Quem Ousa, Vence!

"Como se se pudesse matar o tempo sem lesar a eternidade" Henry Thoreau (1817 - 1862) Ano XI

2.3.10

Momentum: "Carpe diem" (225)


“De acordo com a simulação feita pelo DN, para um crédito à habitação de 150 mil euros, a 30 anos, uma família composta por três pessoas ficará a pagar 551,73 euros, tendo por base a taxa de juro média da Euribor a seis meses, acrescida de um spread de um ponto percentual. Há um ano atrás, para o mesmo empréstimo para a compra de casa, com idêntica margem financeira, este agregado familiar estava a pagar 635,16 € euros. No espaço de um ano, verificou-se um ganho de 83 euros, ou seja, uma descida de 13,1% na prestação.” Qual o motivo para ser referido o agregado familiar de 3 pessoas?

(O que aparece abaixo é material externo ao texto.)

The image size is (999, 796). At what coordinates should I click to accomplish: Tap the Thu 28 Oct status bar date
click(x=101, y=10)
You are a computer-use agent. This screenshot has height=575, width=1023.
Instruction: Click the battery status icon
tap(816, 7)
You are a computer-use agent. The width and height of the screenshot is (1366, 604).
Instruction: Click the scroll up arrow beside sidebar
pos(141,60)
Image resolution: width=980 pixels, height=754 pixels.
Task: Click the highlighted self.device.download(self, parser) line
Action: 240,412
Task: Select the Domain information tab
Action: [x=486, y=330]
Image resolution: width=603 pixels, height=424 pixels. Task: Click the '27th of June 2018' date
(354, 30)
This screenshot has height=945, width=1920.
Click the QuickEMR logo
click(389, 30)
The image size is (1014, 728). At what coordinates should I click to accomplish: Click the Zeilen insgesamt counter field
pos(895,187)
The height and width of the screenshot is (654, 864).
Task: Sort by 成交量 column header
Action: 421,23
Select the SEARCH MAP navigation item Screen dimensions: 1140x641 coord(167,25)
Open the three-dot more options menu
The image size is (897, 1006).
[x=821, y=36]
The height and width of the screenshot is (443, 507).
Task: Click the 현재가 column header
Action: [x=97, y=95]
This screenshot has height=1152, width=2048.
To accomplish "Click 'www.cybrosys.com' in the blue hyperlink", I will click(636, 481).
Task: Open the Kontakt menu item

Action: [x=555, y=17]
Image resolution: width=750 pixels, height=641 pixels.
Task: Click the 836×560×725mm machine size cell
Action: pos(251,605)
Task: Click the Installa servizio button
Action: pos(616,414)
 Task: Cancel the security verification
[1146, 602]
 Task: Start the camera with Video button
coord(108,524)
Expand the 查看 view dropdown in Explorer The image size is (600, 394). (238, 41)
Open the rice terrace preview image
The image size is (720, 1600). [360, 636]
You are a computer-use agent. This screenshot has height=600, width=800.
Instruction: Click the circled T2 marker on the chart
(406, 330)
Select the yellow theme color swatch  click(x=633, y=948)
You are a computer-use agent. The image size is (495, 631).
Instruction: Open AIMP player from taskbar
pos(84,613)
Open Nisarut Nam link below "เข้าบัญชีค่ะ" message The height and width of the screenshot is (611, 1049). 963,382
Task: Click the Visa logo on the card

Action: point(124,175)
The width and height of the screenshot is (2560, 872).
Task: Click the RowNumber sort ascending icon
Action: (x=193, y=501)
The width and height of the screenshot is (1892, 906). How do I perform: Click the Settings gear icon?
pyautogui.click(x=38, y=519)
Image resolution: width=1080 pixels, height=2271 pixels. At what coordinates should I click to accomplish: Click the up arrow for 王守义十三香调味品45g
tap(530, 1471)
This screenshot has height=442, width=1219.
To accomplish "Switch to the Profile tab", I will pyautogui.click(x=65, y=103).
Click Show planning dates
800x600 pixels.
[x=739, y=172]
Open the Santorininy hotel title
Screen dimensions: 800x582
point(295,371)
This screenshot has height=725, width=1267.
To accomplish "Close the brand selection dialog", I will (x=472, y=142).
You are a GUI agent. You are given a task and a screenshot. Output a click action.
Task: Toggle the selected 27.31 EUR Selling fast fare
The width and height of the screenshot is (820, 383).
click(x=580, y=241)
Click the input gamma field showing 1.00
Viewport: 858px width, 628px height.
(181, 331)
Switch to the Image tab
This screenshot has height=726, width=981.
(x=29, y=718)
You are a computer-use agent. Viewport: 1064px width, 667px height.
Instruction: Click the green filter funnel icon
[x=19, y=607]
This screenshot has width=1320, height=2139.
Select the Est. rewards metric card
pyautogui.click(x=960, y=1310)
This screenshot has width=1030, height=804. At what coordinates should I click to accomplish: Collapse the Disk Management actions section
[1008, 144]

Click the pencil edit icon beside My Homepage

Que diferença fará isso na análise de pricing? Se o agregado, em vez de três, fosse de seis pessoas o spread do Banco, e a respectiva prestação, descia? Pelo contrário, encarecia? Não é referido que se trata de regime bonificado. Já não há regime bonificado para novos contratos. Ao regime bonificado, em geral, não se aplicam spreads. Não sabem distinguir análise de risco, onde é tido em conta o agregado familiar, e atribuição de pricing. É por isto que os jornais se devem limitar àquilo que fazem muito bem: mexericos e ajustes de contas.